- **Work to complete**: Copy out the full listing below, word for word, from its first line to its last.

- **Element and text position data**:
--
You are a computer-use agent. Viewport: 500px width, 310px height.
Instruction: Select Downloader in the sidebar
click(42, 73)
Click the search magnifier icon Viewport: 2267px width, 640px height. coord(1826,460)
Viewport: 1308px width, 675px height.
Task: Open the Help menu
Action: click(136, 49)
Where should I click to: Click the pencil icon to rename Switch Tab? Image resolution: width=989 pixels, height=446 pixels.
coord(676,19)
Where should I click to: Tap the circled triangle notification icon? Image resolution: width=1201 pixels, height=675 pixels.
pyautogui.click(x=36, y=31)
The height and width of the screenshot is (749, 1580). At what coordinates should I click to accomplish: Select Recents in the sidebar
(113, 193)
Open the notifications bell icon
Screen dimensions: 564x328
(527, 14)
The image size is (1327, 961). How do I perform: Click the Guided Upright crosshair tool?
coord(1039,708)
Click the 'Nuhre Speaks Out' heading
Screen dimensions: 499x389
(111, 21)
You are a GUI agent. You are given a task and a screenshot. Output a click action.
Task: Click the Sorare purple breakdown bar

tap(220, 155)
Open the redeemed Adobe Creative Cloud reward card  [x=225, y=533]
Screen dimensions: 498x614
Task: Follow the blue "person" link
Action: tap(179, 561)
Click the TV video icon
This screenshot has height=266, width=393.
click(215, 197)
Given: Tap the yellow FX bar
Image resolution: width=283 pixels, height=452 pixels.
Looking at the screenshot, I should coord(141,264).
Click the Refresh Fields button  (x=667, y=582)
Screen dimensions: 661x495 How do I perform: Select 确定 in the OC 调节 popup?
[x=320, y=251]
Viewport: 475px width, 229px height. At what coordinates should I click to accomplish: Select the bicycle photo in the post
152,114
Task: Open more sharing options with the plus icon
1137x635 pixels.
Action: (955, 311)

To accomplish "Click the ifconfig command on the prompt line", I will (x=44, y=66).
--
- **Answer**:
You are a computer-use agent. Viewport: 500px width, 310px height.
Instruction: Select Downloader in the sidebar
click(42, 73)
Click the search magnifier icon Viewport: 2267px width, 640px height. coord(1826,460)
Viewport: 1308px width, 675px height.
Task: Open the Help menu
Action: click(136, 49)
Where should I click to: Click the pencil icon to rename Switch Tab? Image resolution: width=989 pixels, height=446 pixels.
coord(676,19)
Where should I click to: Tap the circled triangle notification icon? Image resolution: width=1201 pixels, height=675 pixels.
pyautogui.click(x=36, y=31)
The height and width of the screenshot is (749, 1580). At what coordinates should I click to accomplish: Select Recents in the sidebar
(113, 193)
Open the notifications bell icon
Screen dimensions: 564x328
(527, 14)
The image size is (1327, 961). How do I perform: Click the Guided Upright crosshair tool?
coord(1039,708)
Click the 'Nuhre Speaks Out' heading
Screen dimensions: 499x389
(111, 21)
You are a GUI agent. You are given a task and a screenshot. Output a click action.
Task: Click the Sorare purple breakdown bar

tap(220, 155)
Open the redeemed Adobe Creative Cloud reward card  [x=225, y=533]
Screen dimensions: 498x614
Task: Follow the blue "person" link
Action: tap(179, 561)
Click the TV video icon
This screenshot has height=266, width=393.
click(215, 197)
Given: Tap the yellow FX bar
Image resolution: width=283 pixels, height=452 pixels.
Looking at the screenshot, I should coord(141,264).
Click the Refresh Fields button  (x=667, y=582)
Screen dimensions: 661x495 How do I perform: Select 确定 in the OC 调节 popup?
[x=320, y=251]
Viewport: 475px width, 229px height. At what coordinates should I click to accomplish: Select the bicycle photo in the post
152,114
Task: Open more sharing options with the plus icon
1137x635 pixels.
Action: (955, 311)

To accomplish "Click the ifconfig command on the prompt line", I will (x=44, y=66).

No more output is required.